▶ [The request] Render the items below as a numbered list, dropping any blank lines.

--- begin Exercise input ---

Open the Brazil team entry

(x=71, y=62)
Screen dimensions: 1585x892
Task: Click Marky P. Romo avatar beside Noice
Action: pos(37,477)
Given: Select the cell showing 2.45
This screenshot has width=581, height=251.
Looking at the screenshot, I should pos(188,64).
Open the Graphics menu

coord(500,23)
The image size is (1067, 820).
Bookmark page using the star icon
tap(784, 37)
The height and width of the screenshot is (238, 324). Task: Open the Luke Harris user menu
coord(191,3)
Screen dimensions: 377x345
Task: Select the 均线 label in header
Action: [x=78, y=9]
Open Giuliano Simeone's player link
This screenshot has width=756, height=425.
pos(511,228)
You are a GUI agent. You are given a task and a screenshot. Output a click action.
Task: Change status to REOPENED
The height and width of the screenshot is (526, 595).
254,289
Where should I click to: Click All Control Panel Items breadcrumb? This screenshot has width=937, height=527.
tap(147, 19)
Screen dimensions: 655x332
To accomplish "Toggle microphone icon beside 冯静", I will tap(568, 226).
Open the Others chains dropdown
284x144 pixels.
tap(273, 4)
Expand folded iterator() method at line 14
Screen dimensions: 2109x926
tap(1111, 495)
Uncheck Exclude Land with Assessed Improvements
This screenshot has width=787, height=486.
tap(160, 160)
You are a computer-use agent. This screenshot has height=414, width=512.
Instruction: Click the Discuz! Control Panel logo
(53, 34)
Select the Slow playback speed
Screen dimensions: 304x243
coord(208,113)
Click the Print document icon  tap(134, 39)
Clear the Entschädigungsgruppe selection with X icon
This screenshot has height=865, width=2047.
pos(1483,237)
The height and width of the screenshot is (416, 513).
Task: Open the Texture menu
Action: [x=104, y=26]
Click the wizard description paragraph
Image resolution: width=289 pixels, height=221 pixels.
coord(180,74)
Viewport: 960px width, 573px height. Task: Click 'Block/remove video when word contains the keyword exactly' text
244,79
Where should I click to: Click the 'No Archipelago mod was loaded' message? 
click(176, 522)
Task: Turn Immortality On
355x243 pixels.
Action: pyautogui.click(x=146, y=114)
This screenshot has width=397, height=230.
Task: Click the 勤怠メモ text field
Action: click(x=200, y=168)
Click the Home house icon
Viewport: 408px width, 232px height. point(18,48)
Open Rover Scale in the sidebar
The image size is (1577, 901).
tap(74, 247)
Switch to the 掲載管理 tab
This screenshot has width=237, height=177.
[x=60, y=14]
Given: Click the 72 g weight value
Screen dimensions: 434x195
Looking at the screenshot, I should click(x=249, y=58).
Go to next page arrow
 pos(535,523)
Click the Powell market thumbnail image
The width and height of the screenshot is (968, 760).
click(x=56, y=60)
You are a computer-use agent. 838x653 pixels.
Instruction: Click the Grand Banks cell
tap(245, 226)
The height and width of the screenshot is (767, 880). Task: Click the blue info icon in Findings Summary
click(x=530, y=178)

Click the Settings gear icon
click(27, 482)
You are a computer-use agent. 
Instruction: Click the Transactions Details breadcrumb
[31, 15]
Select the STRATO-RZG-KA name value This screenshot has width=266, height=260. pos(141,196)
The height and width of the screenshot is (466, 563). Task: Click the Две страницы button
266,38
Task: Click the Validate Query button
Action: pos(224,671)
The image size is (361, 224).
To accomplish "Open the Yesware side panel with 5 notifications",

--- end Exercise input ---

▶ [Solved problem]
1. Open the Brazil team entry
2. (x=71, y=62)
3. Screen dimensions: 1585x892
4. Task: Click Marky P. Romo avatar beside Noice
5. Action: pos(37,477)
6. Given: Select the cell showing 2.45
7. This screenshot has width=581, height=251.
8. Looking at the screenshot, I should pos(188,64).
9. Open the Graphics menu
10. coord(500,23)
11. The image size is (1067, 820).
12. Bookmark page using the star icon
13. tap(784, 37)
14. The height and width of the screenshot is (238, 324). Task: Open the Luke Harris user menu
15. coord(191,3)
16. Screen dimensions: 377x345
17. Task: Select the 均线 label in header
18. Action: [x=78, y=9]
19. Open Giuliano Simeone's player link
20. This screenshot has width=756, height=425.
21. pos(511,228)
22. You are a GUI agent. You are given a task and a screenshot. Output a click action.
23. Task: Change status to REOPENED
24. The height and width of the screenshot is (526, 595).
25. 254,289
26. Where should I click to: Click All Control Panel Items breadcrumb? This screenshot has width=937, height=527.
27. tap(147, 19)
28. Screen dimensions: 655x332
29. To accomplish "Toggle microphone icon beside 冯静", I will tap(568, 226).
30. Open the Others chains dropdown
31. 284x144 pixels.
32. tap(273, 4)
33. Expand folded iterator() method at line 14
34. Screen dimensions: 2109x926
35. tap(1111, 495)
36. Uncheck Exclude Land with Assessed Improvements
37. This screenshot has width=787, height=486.
38. tap(160, 160)
39. You are a computer-use agent. This screenshot has height=414, width=512.
40. Instruction: Click the Discuz! Control Panel logo
41. (53, 34)
42. Select the Slow playback speed
43. Screen dimensions: 304x243
44. coord(208,113)
45. Click the Print document icon  tap(134, 39)
46. Clear the Entschädigungsgruppe selection with X icon
47. This screenshot has height=865, width=2047.
48. pos(1483,237)
49. The height and width of the screenshot is (416, 513).
50. Task: Open the Texture menu
51. Action: [x=104, y=26]
52. Click the wizard description paragraph
53. Image resolution: width=289 pixels, height=221 pixels.
54. coord(180,74)
55. Viewport: 960px width, 573px height. Task: Click 'Block/remove video when word contains the keyword exactly' text
56. 244,79
57. Where should I click to: Click the 'No Archipelago mod was loaded' message? 
58. click(176, 522)
59. Task: Turn Immortality On
60. 355x243 pixels.
61. Action: pyautogui.click(x=146, y=114)
62. This screenshot has width=397, height=230.
63. Task: Click the 勤怠メモ text field
64. Action: click(x=200, y=168)
65. Click the Home house icon
66. Viewport: 408px width, 232px height. point(18,48)
67. Open Rover Scale in the sidebar
68. The image size is (1577, 901).
69. tap(74, 247)
70. Switch to the 掲載管理 tab
71. This screenshot has width=237, height=177.
72. [x=60, y=14]
73. Given: Click the 72 g weight value
74. Screen dimensions: 434x195
75. Looking at the screenshot, I should click(x=249, y=58).
76. Go to next page arrow
77.  pos(535,523)
78. Click the Powell market thumbnail image
79. The width and height of the screenshot is (968, 760).
80. click(x=56, y=60)
81. You are a computer-use agent. 838x653 pixels.
82. Instruction: Click the Grand Banks cell
83. tap(245, 226)
84. The height and width of the screenshot is (767, 880). Task: Click the blue info icon in Findings Summary
85. click(x=530, y=178)
86. Click the Settings gear icon
87. click(27, 482)
88. You are a computer-use agent. 
89. Instruction: Click the Transactions Details breadcrumb
90. [31, 15]
91. Select the STRATO-RZG-KA name value This screenshot has width=266, height=260. pos(141,196)
92. The height and width of the screenshot is (466, 563). Task: Click the Две страницы button
93. 266,38
94. Task: Click the Validate Query button
95. Action: pos(224,671)
96. The image size is (361, 224).
97. To accomplish "Open the Yesware side panel with 5 notifications",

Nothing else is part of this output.